= Brief =
Return, word for word, the line that contains "The image size is (344, 611)." and every line after it through the end of the records.

(Provided records)

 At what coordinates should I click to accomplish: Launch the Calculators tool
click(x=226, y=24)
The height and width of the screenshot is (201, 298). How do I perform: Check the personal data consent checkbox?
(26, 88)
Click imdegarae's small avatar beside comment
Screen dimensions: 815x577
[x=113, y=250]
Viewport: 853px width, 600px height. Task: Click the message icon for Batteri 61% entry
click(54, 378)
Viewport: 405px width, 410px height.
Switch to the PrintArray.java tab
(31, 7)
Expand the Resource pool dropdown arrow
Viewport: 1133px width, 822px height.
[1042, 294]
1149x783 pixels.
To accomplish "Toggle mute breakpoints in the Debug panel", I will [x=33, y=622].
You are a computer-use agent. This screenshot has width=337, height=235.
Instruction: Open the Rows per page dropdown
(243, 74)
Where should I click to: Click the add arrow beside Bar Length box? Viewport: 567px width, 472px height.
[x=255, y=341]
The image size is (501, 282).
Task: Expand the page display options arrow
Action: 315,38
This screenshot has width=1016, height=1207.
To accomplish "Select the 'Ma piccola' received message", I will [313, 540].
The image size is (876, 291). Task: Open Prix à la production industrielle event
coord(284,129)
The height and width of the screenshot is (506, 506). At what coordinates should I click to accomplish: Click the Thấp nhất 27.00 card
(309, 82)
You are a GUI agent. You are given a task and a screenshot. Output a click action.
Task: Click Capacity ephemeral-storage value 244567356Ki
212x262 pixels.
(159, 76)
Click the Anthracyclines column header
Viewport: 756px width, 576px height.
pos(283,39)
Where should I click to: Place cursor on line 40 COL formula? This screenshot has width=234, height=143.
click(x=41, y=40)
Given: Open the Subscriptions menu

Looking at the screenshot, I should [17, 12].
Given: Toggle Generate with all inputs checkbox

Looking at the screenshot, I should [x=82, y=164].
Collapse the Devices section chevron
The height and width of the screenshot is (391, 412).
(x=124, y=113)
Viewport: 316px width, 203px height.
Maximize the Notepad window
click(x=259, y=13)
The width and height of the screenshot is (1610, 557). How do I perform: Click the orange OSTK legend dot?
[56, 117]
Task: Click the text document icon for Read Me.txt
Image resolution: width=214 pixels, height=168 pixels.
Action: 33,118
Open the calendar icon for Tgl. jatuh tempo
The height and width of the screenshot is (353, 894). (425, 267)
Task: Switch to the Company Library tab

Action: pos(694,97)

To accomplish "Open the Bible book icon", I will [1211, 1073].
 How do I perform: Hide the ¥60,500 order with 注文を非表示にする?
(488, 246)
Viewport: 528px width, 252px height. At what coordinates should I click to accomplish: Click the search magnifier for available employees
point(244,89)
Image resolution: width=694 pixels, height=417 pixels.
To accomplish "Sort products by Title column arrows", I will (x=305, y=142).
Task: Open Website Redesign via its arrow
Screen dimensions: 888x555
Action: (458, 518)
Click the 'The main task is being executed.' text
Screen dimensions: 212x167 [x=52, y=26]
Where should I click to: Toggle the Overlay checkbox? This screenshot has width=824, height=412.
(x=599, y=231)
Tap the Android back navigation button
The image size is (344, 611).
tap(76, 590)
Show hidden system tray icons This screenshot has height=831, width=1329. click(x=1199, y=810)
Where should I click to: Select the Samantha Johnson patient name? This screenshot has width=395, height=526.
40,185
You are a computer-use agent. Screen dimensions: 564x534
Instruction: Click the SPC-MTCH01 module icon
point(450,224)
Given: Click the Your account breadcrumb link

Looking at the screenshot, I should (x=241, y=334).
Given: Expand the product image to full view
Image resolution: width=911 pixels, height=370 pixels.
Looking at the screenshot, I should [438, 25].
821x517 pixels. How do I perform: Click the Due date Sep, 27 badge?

(End Provided records)

= Result for this exercise =
The image size is (344, 611).
tap(76, 590)
Show hidden system tray icons This screenshot has height=831, width=1329. click(x=1199, y=810)
Where should I click to: Select the Samantha Johnson patient name? This screenshot has width=395, height=526.
40,185
You are a computer-use agent. Screen dimensions: 564x534
Instruction: Click the SPC-MTCH01 module icon
point(450,224)
Given: Click the Your account breadcrumb link

Looking at the screenshot, I should (x=241, y=334).
Given: Expand the product image to full view
Image resolution: width=911 pixels, height=370 pixels.
Looking at the screenshot, I should [438, 25].
821x517 pixels. How do I perform: Click the Due date Sep, 27 badge?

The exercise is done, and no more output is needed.